Each entry that follows should be retyped exactly.

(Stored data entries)
================

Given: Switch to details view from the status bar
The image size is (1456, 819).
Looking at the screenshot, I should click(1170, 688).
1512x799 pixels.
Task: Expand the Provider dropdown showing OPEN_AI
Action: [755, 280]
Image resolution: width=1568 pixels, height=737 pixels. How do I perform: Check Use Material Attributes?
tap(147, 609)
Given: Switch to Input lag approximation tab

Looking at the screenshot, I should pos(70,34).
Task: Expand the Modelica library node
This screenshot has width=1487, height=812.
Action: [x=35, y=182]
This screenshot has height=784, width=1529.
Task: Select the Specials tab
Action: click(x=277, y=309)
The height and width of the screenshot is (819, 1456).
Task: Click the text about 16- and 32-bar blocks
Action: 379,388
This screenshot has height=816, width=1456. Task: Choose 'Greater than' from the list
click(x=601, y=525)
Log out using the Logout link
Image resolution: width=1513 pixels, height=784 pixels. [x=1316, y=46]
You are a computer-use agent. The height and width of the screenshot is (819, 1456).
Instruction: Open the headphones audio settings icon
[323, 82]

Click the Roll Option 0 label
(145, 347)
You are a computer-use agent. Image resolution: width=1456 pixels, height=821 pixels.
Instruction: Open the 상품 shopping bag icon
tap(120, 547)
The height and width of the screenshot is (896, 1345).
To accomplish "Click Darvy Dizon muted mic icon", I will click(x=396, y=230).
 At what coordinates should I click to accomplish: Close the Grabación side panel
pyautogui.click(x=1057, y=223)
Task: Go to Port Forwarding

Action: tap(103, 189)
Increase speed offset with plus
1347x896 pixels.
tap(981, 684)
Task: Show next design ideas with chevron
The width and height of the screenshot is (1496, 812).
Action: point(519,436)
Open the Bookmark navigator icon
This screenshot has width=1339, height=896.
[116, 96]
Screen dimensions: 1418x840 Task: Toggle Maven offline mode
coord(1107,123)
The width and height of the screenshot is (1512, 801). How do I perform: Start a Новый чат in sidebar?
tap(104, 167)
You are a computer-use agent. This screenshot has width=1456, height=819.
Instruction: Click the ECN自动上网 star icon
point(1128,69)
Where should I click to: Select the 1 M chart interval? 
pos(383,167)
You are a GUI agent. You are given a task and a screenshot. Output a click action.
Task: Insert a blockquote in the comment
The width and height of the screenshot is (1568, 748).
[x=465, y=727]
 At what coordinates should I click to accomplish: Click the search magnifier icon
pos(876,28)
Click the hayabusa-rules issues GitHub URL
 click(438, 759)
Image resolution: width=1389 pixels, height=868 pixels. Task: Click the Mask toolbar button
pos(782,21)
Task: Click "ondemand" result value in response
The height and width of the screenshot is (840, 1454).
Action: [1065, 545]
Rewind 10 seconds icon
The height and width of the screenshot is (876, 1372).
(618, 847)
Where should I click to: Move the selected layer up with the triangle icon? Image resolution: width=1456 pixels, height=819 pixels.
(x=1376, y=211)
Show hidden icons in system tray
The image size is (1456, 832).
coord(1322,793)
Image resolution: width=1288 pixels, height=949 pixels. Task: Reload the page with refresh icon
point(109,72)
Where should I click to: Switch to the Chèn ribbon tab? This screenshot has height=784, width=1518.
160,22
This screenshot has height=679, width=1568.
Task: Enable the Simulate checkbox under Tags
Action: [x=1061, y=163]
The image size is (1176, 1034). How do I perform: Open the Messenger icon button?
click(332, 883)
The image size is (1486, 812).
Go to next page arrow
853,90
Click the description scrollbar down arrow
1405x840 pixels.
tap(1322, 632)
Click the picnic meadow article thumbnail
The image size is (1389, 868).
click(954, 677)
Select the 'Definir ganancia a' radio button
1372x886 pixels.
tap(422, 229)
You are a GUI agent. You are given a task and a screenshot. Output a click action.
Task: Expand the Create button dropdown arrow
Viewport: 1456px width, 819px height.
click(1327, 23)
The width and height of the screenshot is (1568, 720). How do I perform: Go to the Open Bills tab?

================

- **EXERCISE OUTPUT**:
Given: Switch to details view from the status bar
The image size is (1456, 819).
Looking at the screenshot, I should click(1170, 688).
1512x799 pixels.
Task: Expand the Provider dropdown showing OPEN_AI
Action: [755, 280]
Image resolution: width=1568 pixels, height=737 pixels. How do I perform: Check Use Material Attributes?
tap(147, 609)
Given: Switch to Input lag approximation tab

Looking at the screenshot, I should pos(70,34).
Task: Expand the Modelica library node
This screenshot has width=1487, height=812.
Action: [x=35, y=182]
This screenshot has height=784, width=1529.
Task: Select the Specials tab
Action: click(x=277, y=309)
The height and width of the screenshot is (819, 1456).
Task: Click the text about 16- and 32-bar blocks
Action: 379,388
This screenshot has height=816, width=1456. Task: Choose 'Greater than' from the list
click(x=601, y=525)
Log out using the Logout link
Image resolution: width=1513 pixels, height=784 pixels. [x=1316, y=46]
You are a computer-use agent. The height and width of the screenshot is (819, 1456).
Instruction: Open the headphones audio settings icon
[323, 82]

Click the Roll Option 0 label
(145, 347)
You are a computer-use agent. Image resolution: width=1456 pixels, height=821 pixels.
Instruction: Open the 상품 shopping bag icon
tap(120, 547)
The height and width of the screenshot is (896, 1345).
To accomplish "Click Darvy Dizon muted mic icon", I will click(x=396, y=230).
 At what coordinates should I click to accomplish: Close the Grabación side panel
pyautogui.click(x=1057, y=223)
Task: Go to Port Forwarding

Action: tap(103, 189)
Increase speed offset with plus
1347x896 pixels.
tap(981, 684)
Task: Show next design ideas with chevron
The width and height of the screenshot is (1496, 812).
Action: point(519,436)
Open the Bookmark navigator icon
This screenshot has width=1339, height=896.
[116, 96]
Screen dimensions: 1418x840 Task: Toggle Maven offline mode
coord(1107,123)
The width and height of the screenshot is (1512, 801). How do I perform: Start a Новый чат in sidebar?
tap(104, 167)
You are a computer-use agent. This screenshot has width=1456, height=819.
Instruction: Click the ECN自动上网 star icon
point(1128,69)
Where should I click to: Select the 1 M chart interval? 
pos(383,167)
You are a GUI agent. You are given a task and a screenshot. Output a click action.
Task: Insert a blockquote in the comment
The width and height of the screenshot is (1568, 748).
[x=465, y=727]
 At what coordinates should I click to accomplish: Click the search magnifier icon
pos(876,28)
Click the hayabusa-rules issues GitHub URL
 click(438, 759)
Image resolution: width=1389 pixels, height=868 pixels. Task: Click the Mask toolbar button
pos(782,21)
Task: Click "ondemand" result value in response
The height and width of the screenshot is (840, 1454).
Action: [1065, 545]
Rewind 10 seconds icon
The height and width of the screenshot is (876, 1372).
(618, 847)
Where should I click to: Move the selected layer up with the triangle icon? Image resolution: width=1456 pixels, height=819 pixels.
(x=1376, y=211)
Show hidden icons in system tray
The image size is (1456, 832).
coord(1322,793)
Image resolution: width=1288 pixels, height=949 pixels. Task: Reload the page with refresh icon
point(109,72)
Where should I click to: Switch to the Chèn ribbon tab? This screenshot has height=784, width=1518.
160,22
This screenshot has height=679, width=1568.
Task: Enable the Simulate checkbox under Tags
Action: [x=1061, y=163]
The image size is (1176, 1034). How do I perform: Open the Messenger icon button?
click(332, 883)
The image size is (1486, 812).
Go to next page arrow
853,90
Click the description scrollbar down arrow
1405x840 pixels.
tap(1322, 632)
Click the picnic meadow article thumbnail
The image size is (1389, 868).
click(954, 677)
Select the 'Definir ganancia a' radio button
1372x886 pixels.
tap(422, 229)
You are a GUI agent. You are given a task and a screenshot. Output a click action.
Task: Expand the Create button dropdown arrow
Viewport: 1456px width, 819px height.
click(1327, 23)
The width and height of the screenshot is (1568, 720). How do I perform: Go to the Open Bills tab?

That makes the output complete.